> [EXCERPTED RECORDS]:
+ + + + + + +

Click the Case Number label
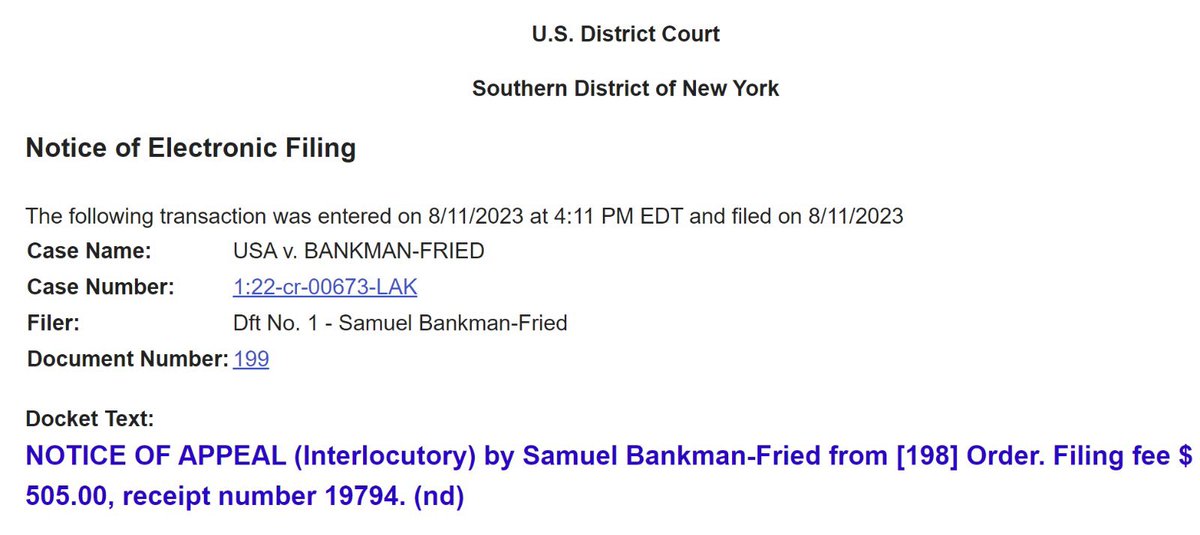 101,287
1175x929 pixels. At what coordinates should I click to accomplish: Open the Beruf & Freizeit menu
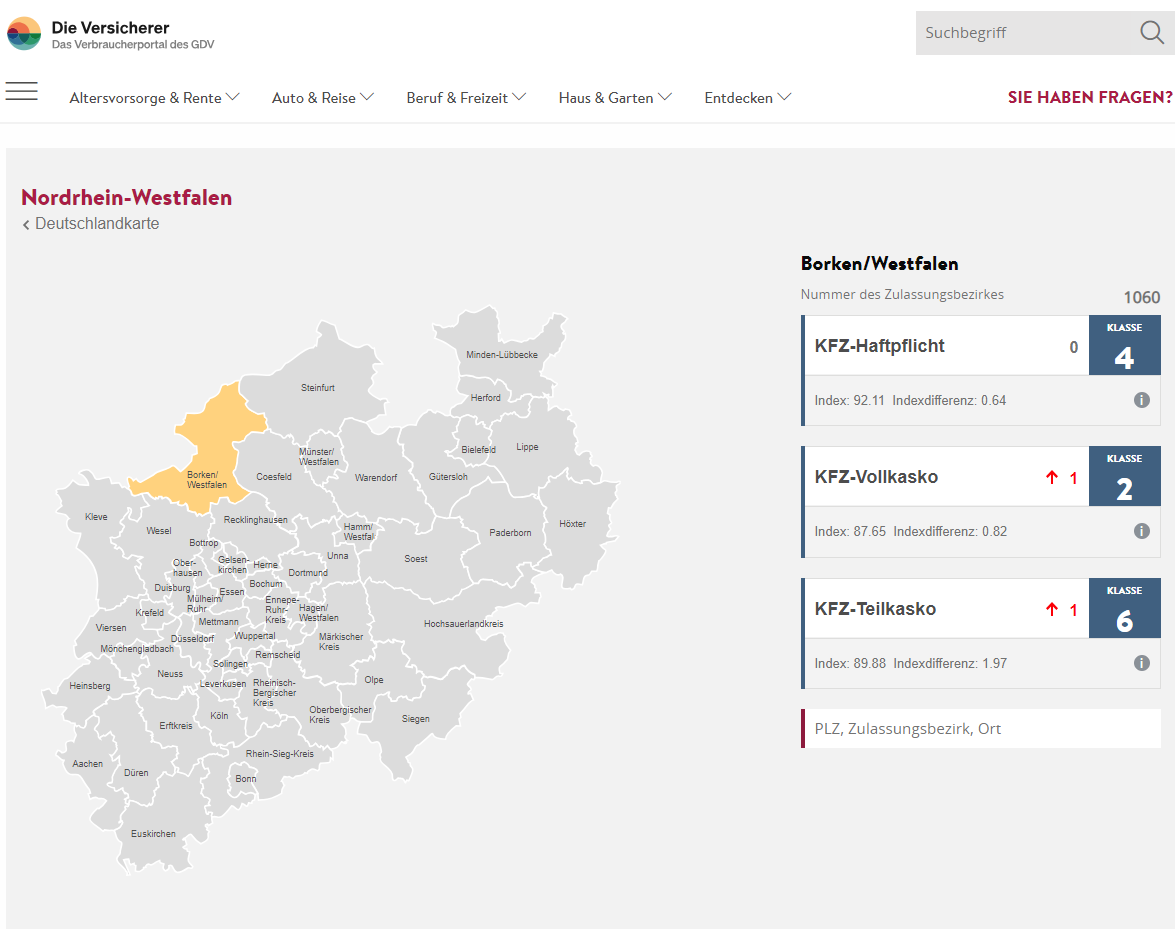(465, 98)
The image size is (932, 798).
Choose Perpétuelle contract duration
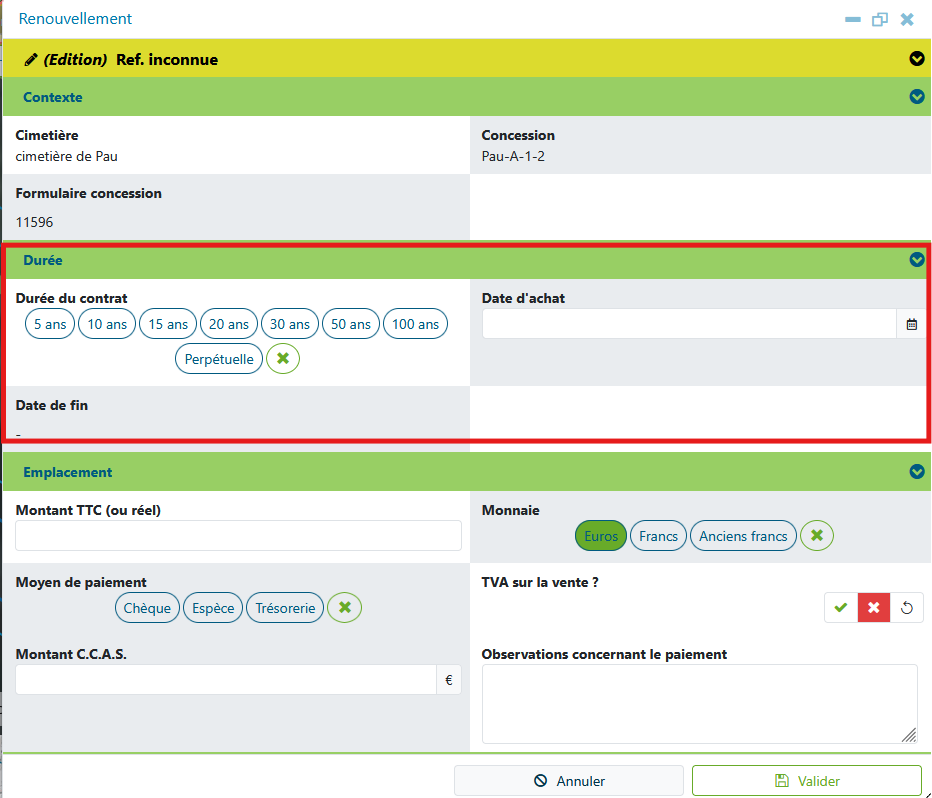tap(219, 359)
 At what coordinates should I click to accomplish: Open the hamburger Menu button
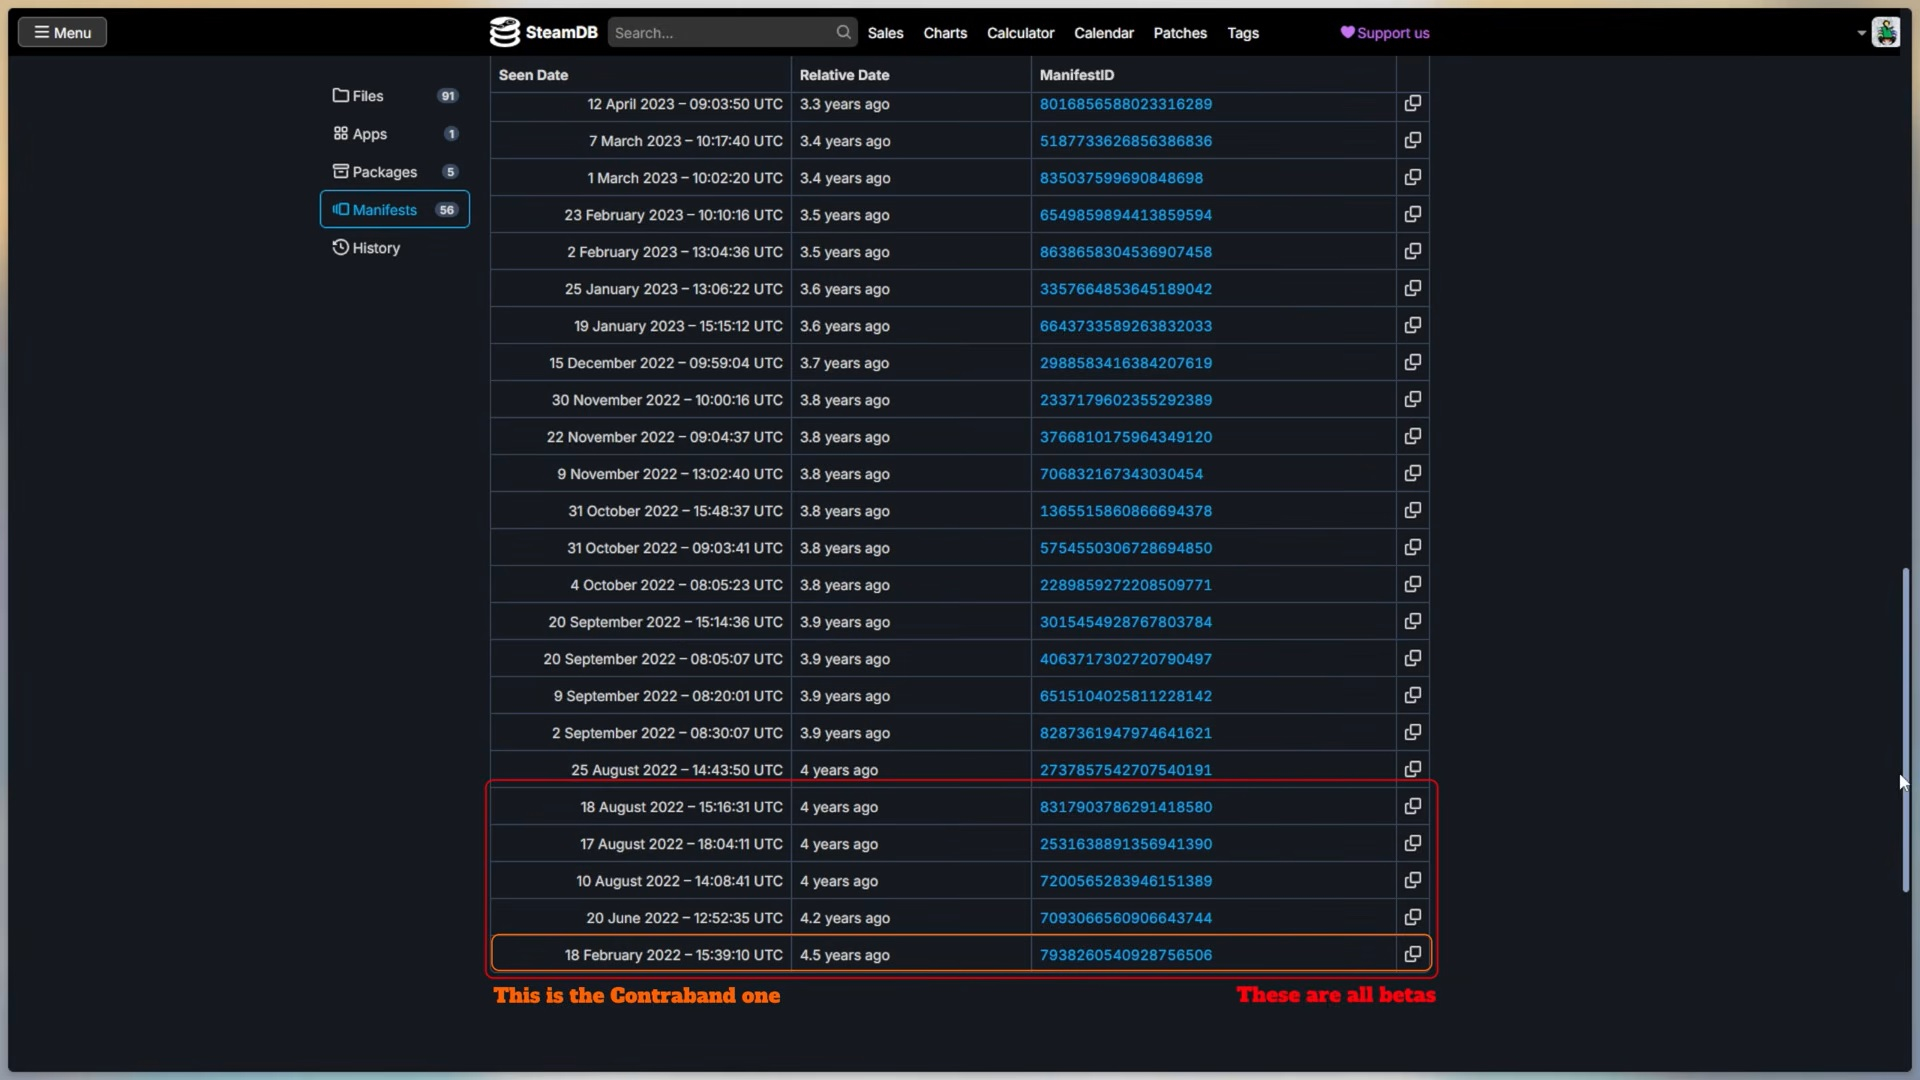tap(62, 32)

+ + + + + + +

> [WHAT IS EXPECTED]:
In your reply, every line of the material should appear exactly as written, and no picture should.

> [TASK ANSWER]:
Click the Case Number label
 101,287
1175x929 pixels. At what coordinates should I click to accomplish: Open the Beruf & Freizeit menu
(465, 98)
The image size is (932, 798).
Choose Perpétuelle contract duration
tap(219, 359)
 At what coordinates should I click to accomplish: Open the hamburger Menu button
tap(62, 32)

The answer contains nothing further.